Exercise goal —
If a line of the data below holds the string "agent", copy it.

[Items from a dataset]
****

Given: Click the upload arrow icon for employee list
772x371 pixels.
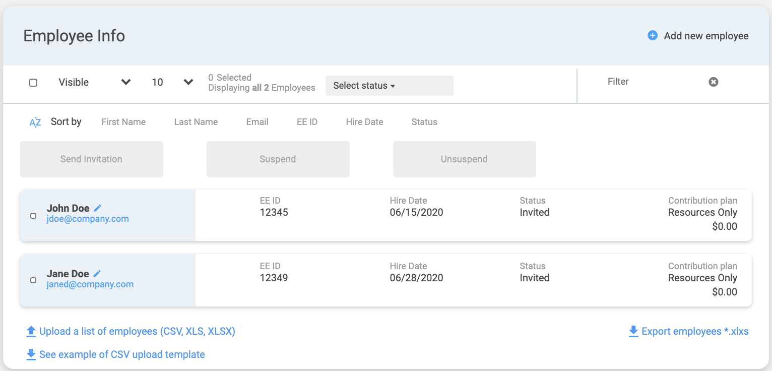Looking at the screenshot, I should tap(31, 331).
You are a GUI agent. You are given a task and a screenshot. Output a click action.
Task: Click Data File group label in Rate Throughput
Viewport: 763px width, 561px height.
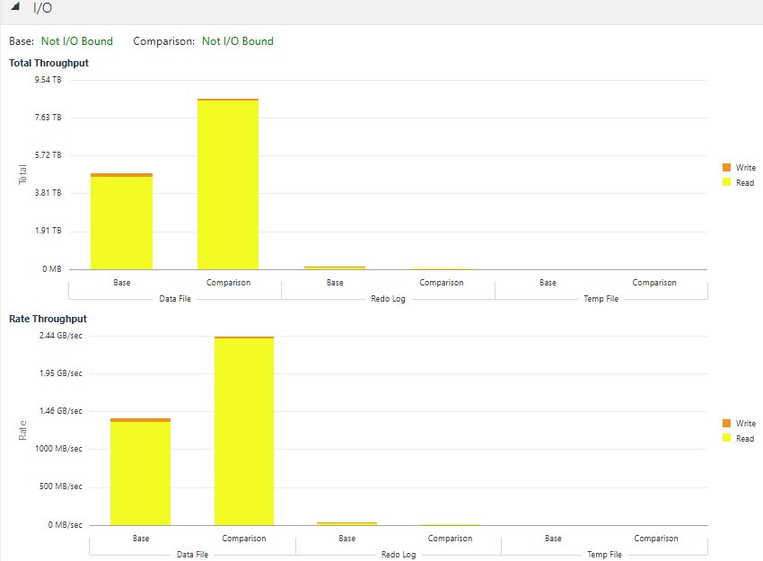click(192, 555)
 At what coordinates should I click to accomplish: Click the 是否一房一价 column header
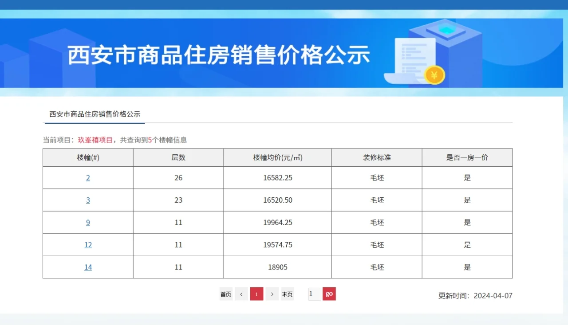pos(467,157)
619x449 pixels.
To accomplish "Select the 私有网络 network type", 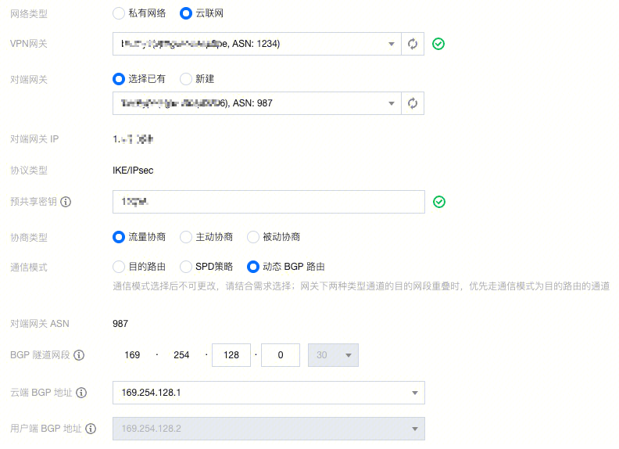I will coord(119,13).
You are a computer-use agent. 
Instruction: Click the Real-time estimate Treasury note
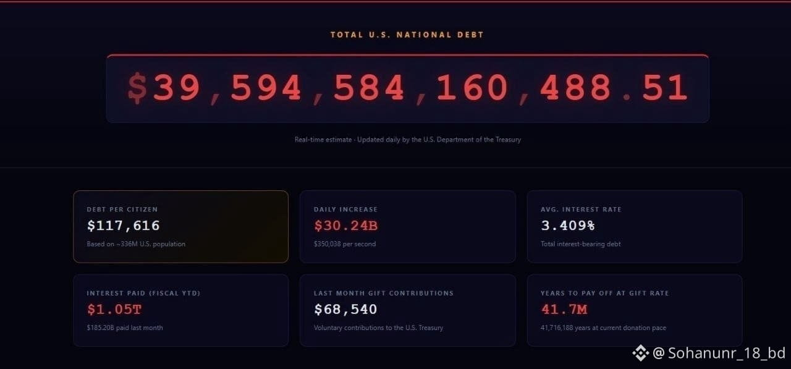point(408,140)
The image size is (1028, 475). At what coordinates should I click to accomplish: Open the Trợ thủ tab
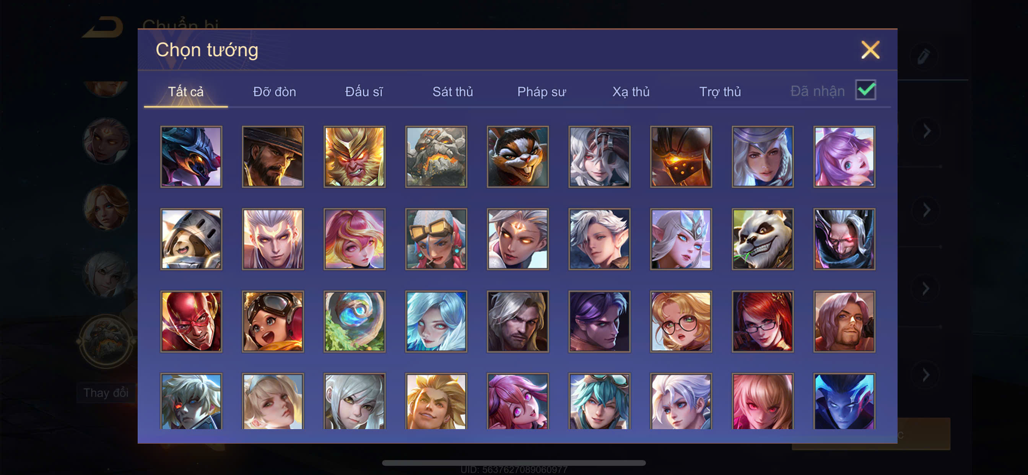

****

Solution for this exercise —
You are a GUI agent. You are given a task and a screenshot. Output a click action.
You are a computer-use agent. 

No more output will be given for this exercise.